There were no guidelines for what would happen if one travelled so far down successive twists as to cross into another coil; however, twists were so comparatively small that it is mechanically discouraged to travel by such means. It is easier to simply jump directly to the desired coil.

===Time stream alterations===
Changes to the past (or future) are dealt with using alternate branching time streams (i.e., immutable timelines). Changes to a given timeline would automatically put travellers into an alternate branch with the changes in place. If the travellers somehow change the past and then travel back to the future to reach their home time, their home time will consequently appear different to them, according to the changes that were put in place.

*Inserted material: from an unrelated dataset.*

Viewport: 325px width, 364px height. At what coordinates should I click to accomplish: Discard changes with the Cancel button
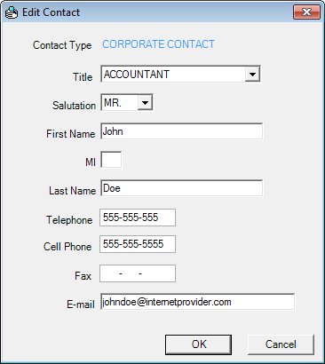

However, time stream changes were intended to be played with loosely. The sample adventure includes an instance where a player, while reading a history book, re-reads a section of the book and notices that there has been a change.

==Mutant animals==
This book introduced extinct animal species, including a wide variety of dinosaurs and Pleistocene mammals. New size levels were added to allow for some of the massive sizes of dinosaurs. A new method of mutation was introduced as well, allowing for the addition of BIO-E ("Biological Energy") for travelling into the future, making evolutionary mutation towards sentience something of a temporal mandate. This meant dinosaurs and other ancient creatures taken into present day would automatically mutate given enough time.

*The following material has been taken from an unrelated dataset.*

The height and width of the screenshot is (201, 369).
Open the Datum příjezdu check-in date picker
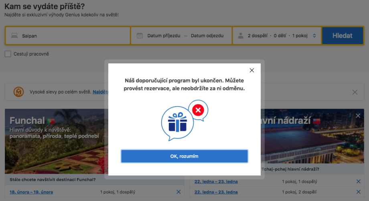(x=163, y=36)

This book also introduces the idea of mutant humans and features advanced psionic rules. Humans travelling into the future from an earlier era might also mutate. Humans could also remove hands, legs, or other features (those animal mutants usually must add to become more human-like) and potentially become smooth-skinned creatures with vestigial legs and arms that some evolutionary science fiction mused. By sacrificing default human attributes, humans could attain more powerful psionic phenomena, ranging from ectoplasmic arms and legs (to make up for a lack of them) and more powerful mental abilities not previously covered or available in the core rulebook.

==Reception==
In the July 1989 edition of Games International (Issue 7), Paul Mason thought that this book would attract a certain type of player, saying, "If you turned to TMNT because you'd gone through D&D from Basic to Immortals and you were looking for more new gimmicks, then this will satisfy you. If on the other hand, you turned to TMNT because it was a quirky setting for a game with ample opportunity for extreme characterisation, then you might not be so keen." He concluded by giving this game an average rating of 3 out of 5, saying, "It succeeds admirably at what it tries to do. However, it will only be of interest to players of the TMNT game."